My Christmas message
My vicar, David Wilbourne, who writes on page 53, asked his flock to come up with favourite biblical texts for the Christmas issue of the parish magazine. Most people went for familiar snippets from the Nativity story. But with both the self-destructive behaviour of the financial community and Charles Moore’s crusade against BBC smut in mind, I opted for James 1 21: ‘Wherefore lay apart all filthiness and superfluity of naughtiness and receive with meekness the engrafted word which is able to save your souls.’ Alleluiah to that, I say — but we can also still learn from the parables of popular culture.
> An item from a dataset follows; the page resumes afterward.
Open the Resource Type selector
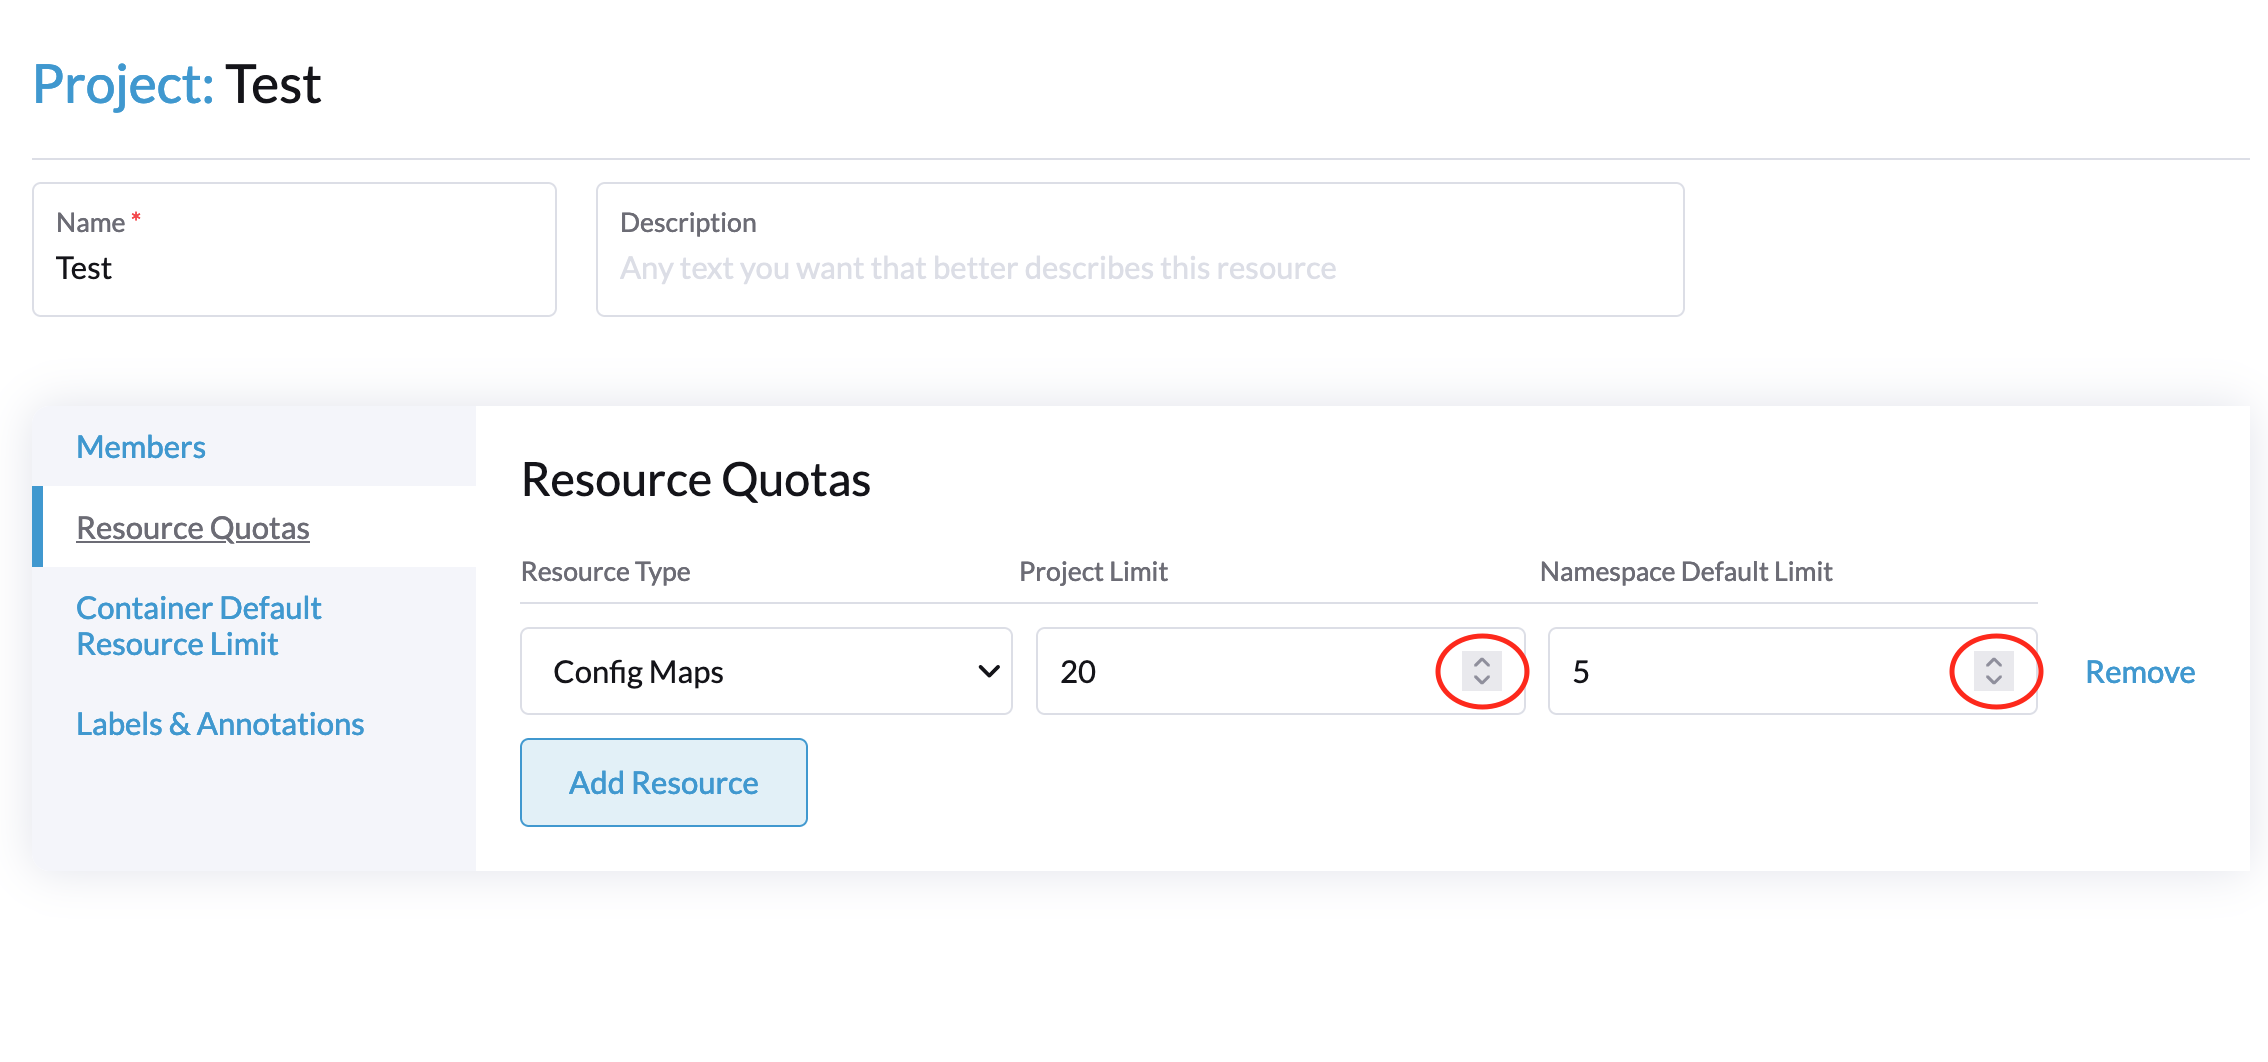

How should we respond to financial storms? Follow the phlegmatic example of Nessa, the amusement-arcade cashier in the award-winning comedy Gavin and Stacey, who we saw last week, rather improbably, on the phone to her broker. ‘Shall I sell now?’ she asked, ‘Or wait for Tokyo to open?’ Sensibly, she decided to wait: in volatile markets, never trade in haste. How should we behave generally in these harsh times? My new role model is Roy Cropper, Coronation Street’s well-meaning but far from streetwise café proprietor. When a drug dealer was peculiarly nasty to him in the café but left a mobile phone behind, Roy set off to return the phone — and found himself arrested as the dealer’s suspected supplier. Why had he bothered to try to help someone so vile? asked Ken Barlow in the Rover’s Return when it was all over. In a wicked world, said Roy, ‘we should never forget the power of random acts of kindness.’ That’s my final message this Christmas.